Known and Unknown - Donald Rumsfeld [325]
The military commissions and other detainee-management matters would have benefited from greater consideration of policy, politics, and diplomacy. That was less likely to happen if the issues were handled as legal matters in interagency meetings of lawyers, who were often not accompanied by policy officials. Legal advice is critical in defining boundaries, to be sure, but it should not be determinative, in that within the legal boundaries there is often a range of possible policy options.
The overly legal focus on wartime detention issues had consequences outside of the executive branch. I now believe that if we had directly engaged Congress from the outset and solicited its public involvement in crafting wartime detention legislation, we might have had a richer debate, and then implemented policies that would have commanded greater support at home and abroad. Of course, Congress, at its initiative, also could have become involved in these discussions from the outset, but the relevant players declined to do so.
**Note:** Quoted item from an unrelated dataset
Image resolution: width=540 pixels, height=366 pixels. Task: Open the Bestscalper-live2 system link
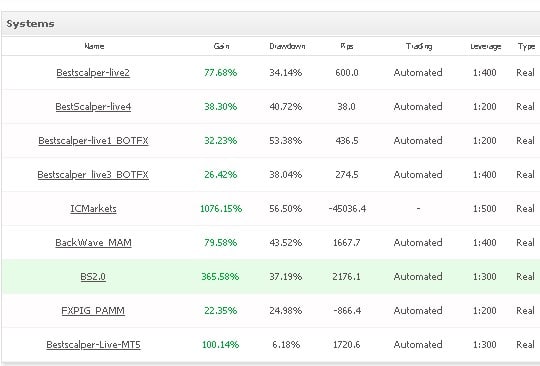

Though early legislation on wartime detention would probably not have headed off all the problems, it might have helped. I say this even though I doubt the practices devised in partnership with Congress would have been notably different from those that the administration actually adopted and implemented. But by involving Congress, the administration might have taken into account a broader array of considerations, and at least been inoculated against the charge that it was acting in an unchecked and unlawful fashion. At the minimum, it would have built some defenses against many of the rhetorical attacks directed at essential efforts in the struggle against Islamist extremists. It would have also made clearer that the detainees are not just the Pentagon’s problem or the President’s problem, but the country’s problem—indeed, a problem for the civilized world.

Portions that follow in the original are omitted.